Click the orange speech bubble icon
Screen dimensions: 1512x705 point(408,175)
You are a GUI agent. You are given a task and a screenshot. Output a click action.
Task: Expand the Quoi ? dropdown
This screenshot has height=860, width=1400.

▶ **Stated exercise**: List every line in the items above that contains the string "screenshot", matching case exactly.

▶ **Task result**:
You are a GUI agent. You are given a task and a screenshot. Output a click action.
This screenshot has height=860, width=1400.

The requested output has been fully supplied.